Resumes are important job-finding tools, even if you look for a job by calling friends instead of listing your talents at Dice, Monster, and other big-time employment mills. But today, you will probably use social media more than a telephone in your job search, and the “resumes” you need for LinkedIn, Facebook, and Twitter are completely different animals than the ones you need for more traditional search methods.
Brevity is the soul of Twitter
Old-line resume advisors talk about whether your resume should be one page or two, and how far back you should go in it if you’re over 30 or 40 or whatever arbitrary cutoff age they believe will cause employers in your field to balk.
Now, suddenly, we’re talking, on Twitter, of compressing your resume to 140 characters or less. Not words. Characters.
If you were Terri the Terrorist Terrier, you might use something like this as your Twitter “I need a job” announcement:
- Hey, dog! I’m looking for a guard dog job. I’m literate, friendly, hard-working, and just graduated from The Woofie School. Please help.
This is exactly 140 characters. It’s not really a resume, but an ad for your skills. In Terri’s case, it starts with a bark-out to fellow dogs. Your equivalent would be a shout-out to people in your career field, followed by an “I’m looking for ____” sentence, after which you note ONE recent accomplishment that might attract someone’s attention. If you can tighten your blurb so that it’s 10 characters or so shorter than Terri’s, you can include a shortened link to your full resume, which is surely online somewhere.
Your resume is an ad for your services
This is the only sensible way to think of a resume. It’s not a bit of history and it’s probably not news. It’s a sales brochure with you as the product. And you tailor your sales material in different ways for different media.

> **Objectives**
A – From the passage on social media resumes, echo the text from "This is exactly" up to and including "for different media.".
B – According to the passage on social media resumes, why should a job seeker try to make a Twitter blurb about 10 characters shorter than Terri's? Answer in one to three sentences.
C – Pick up the passage on social media resumes after its final sentence and continue writing it.

> **Record extracts**
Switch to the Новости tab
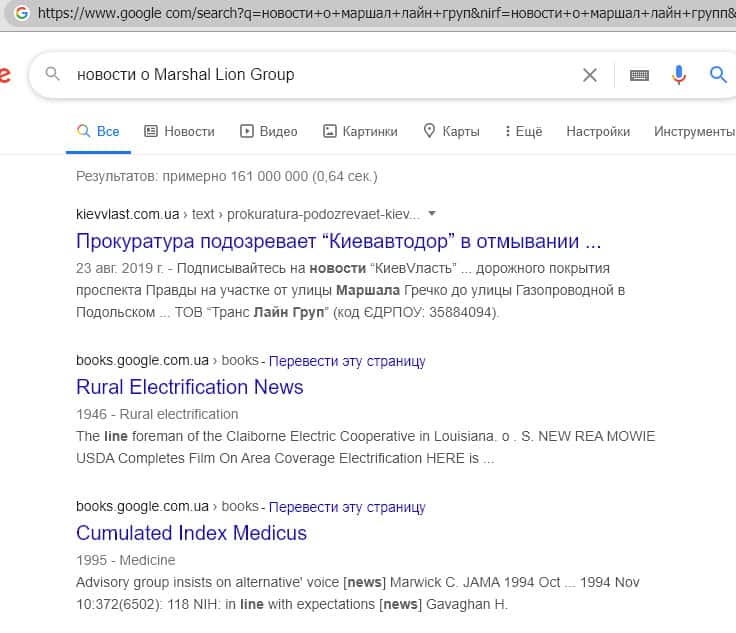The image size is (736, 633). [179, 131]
* * *
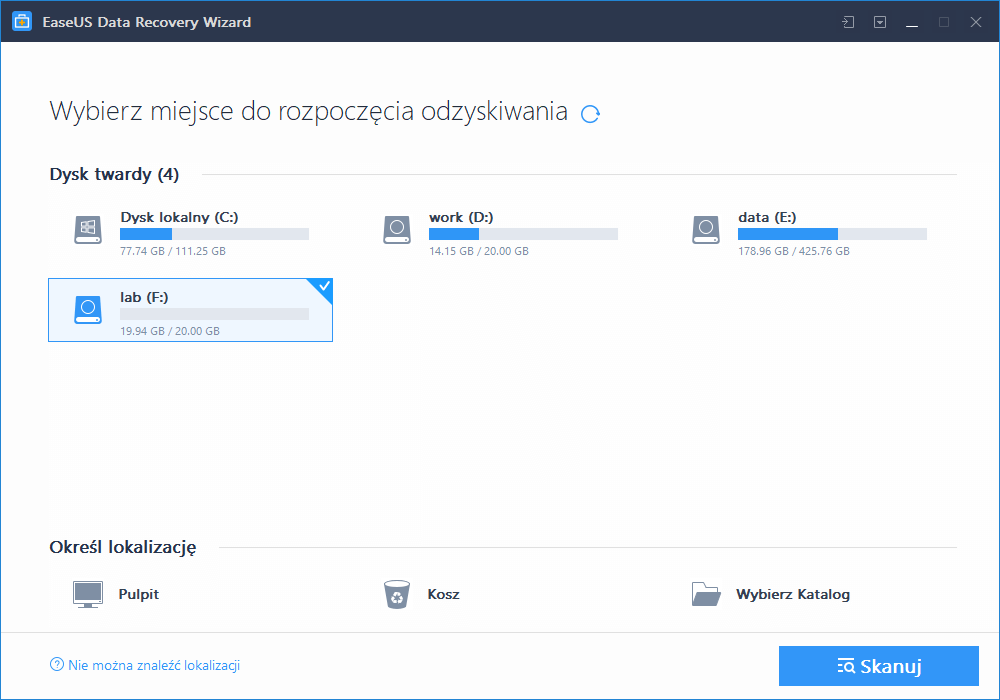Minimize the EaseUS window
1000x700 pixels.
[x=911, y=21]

> **Expected results**
A –
This is exactly 140 characters. It’s not really a resume, but an ad for your skills. In Terri’s case, it starts with a bark-out to fellow dogs. Your equivalent would be a shout-out to people in your career field, followed by an “I’m looking for ____” sentence, after which you note ONE recent accomplishment that might attract someone’s attention. If you can tighten your blurb so that it’s 10 characters or so shorter than Terri’s, you can include a shortened link to your full resume, which is surely online somewhere.
Your resume is an ad for your services
This is the only sensible way to think of a resume. It’s not a bit of history and it’s probably not news. It’s a sales brochure with you as the product. And you tailor your sales material in different ways for different media.

B – Terri's announcement already uses exactly 140 characters, the Twitter limit the passage describes. Cutting about 10 characters would leave room for a shortened link to the full resume.

C –
LinkedIn is probably the most viable way to reach out and look for a job without getting caught up in the mass bins of the job sites. On LinkedIn, you can and should come up with little intro letters targeted not only at specific types of jobs, but at friends and friends of friends who might be in a position to hire you or recommend you for a job where they work.
In your LinkedIn messages, you want to stress recent, provable accomplishments you believe will be important to that particular employer. You can (and should) save that message — no more than 200 words — and crib from it when you write the next one, and crib from both of your first efforts when you write the third, and so on.
You can also broadcast your availability to the world in general through LinkedIn — and Facebook, too. This works best if you have a large number of contacts or friends on these sites, but all it takes is one or two people willing to help you, and one to hire you.
In fact, after I got laid off by SourceForge, now Geek.net, in 2008, the first sizable freelance consulting job I got was with a company in Raleigh, N. Carolina, through a friend in Austin, Texas. And I live in Bradenton, Florida. Without the Internet, and LinkedIn, I never would have made that connection.
The big job hustle mills
When you post a resume on Monster and other big-time job boards, keywords are everything. They’re how today’s swamped-with-resumes HR people decide who’s worth talking to and who isn’t.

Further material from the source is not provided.